# TASK TO COMPLETE
Copy out all of the records below word for word, leaving out the pictures.

# DATA FOR THE TASK
►
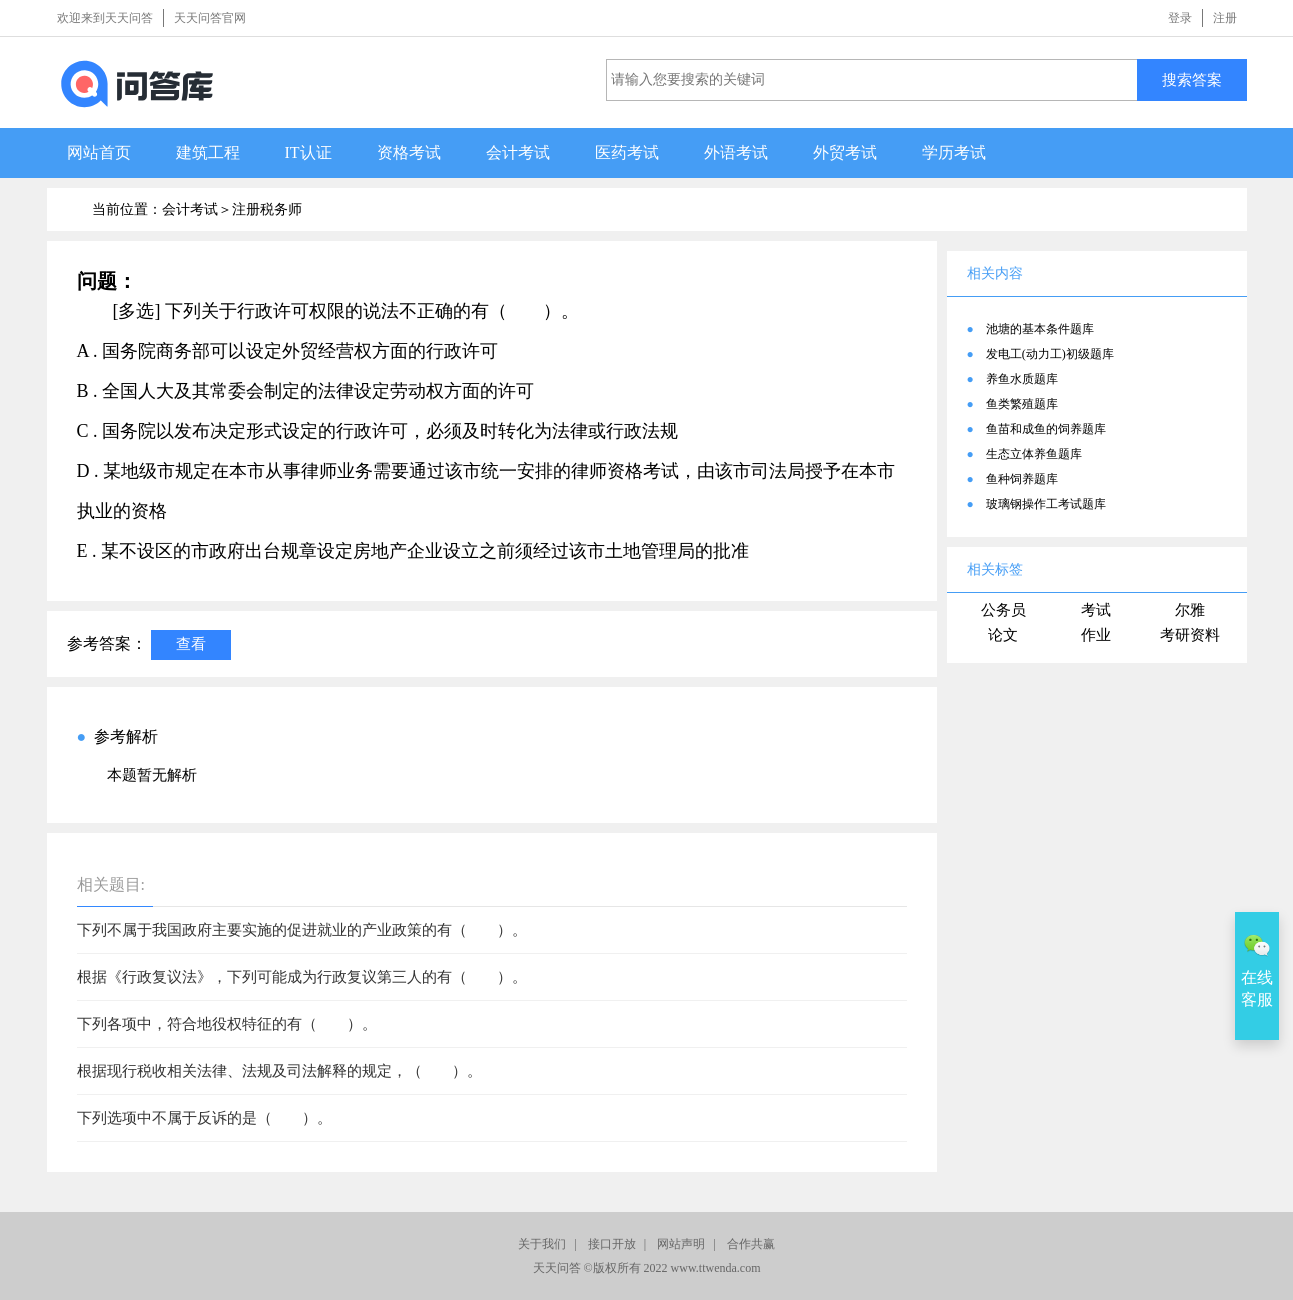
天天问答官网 (210, 18)
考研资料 (1190, 635)
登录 (1180, 18)
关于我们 (542, 1244)
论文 (1003, 635)
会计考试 (518, 152)
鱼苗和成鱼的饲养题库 (1046, 429)
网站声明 (681, 1244)
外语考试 (736, 152)
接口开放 (612, 1244)
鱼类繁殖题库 (1022, 404)
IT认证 (308, 152)
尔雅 (1190, 610)
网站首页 (99, 152)
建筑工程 (208, 152)
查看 (191, 643)
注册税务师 (267, 209)
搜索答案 (1192, 79)
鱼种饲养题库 (1022, 479)
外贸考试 (845, 152)
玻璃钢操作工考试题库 (1046, 504)
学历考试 (954, 152)
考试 (1096, 610)
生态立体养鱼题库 (1034, 454)
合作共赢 (751, 1244)
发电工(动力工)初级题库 (1050, 354)
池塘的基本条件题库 (1040, 329)
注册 (1225, 18)
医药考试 (627, 152)
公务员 (1003, 610)
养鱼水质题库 (1022, 379)
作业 (1096, 635)
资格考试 (409, 152)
◄
# OUTPUT
天天问答官网 (210, 18)
考研资料 (1190, 635)
登录 (1180, 18)
关于我们 (542, 1244)
论文 (1003, 635)
会计考试 (518, 152)
鱼苗和成鱼的饲养题库 (1046, 429)
网站声明 (681, 1244)
外语考试 (736, 152)
接口开放 (612, 1244)
鱼类繁殖题库 (1022, 404)
IT认证 (308, 152)
尔雅 (1190, 610)
网站首页 (99, 152)
建筑工程 (208, 152)
查看 (191, 643)
注册税务师 (267, 209)
搜索答案 (1192, 79)
鱼种饲养题库 (1022, 479)
外贸考试 (845, 152)
玻璃钢操作工考试题库 (1046, 504)
学历考试 (954, 152)
考试 (1096, 610)
生态立体养鱼题库 (1034, 454)
合作共赢 (751, 1244)
发电工(动力工)初级题库 (1050, 354)
池塘的基本条件题库 (1040, 329)
注册 (1225, 18)
医药考试 (627, 152)
公务员 (1003, 610)
养鱼水质题库 (1022, 379)
作业 (1096, 635)
资格考试 (409, 152)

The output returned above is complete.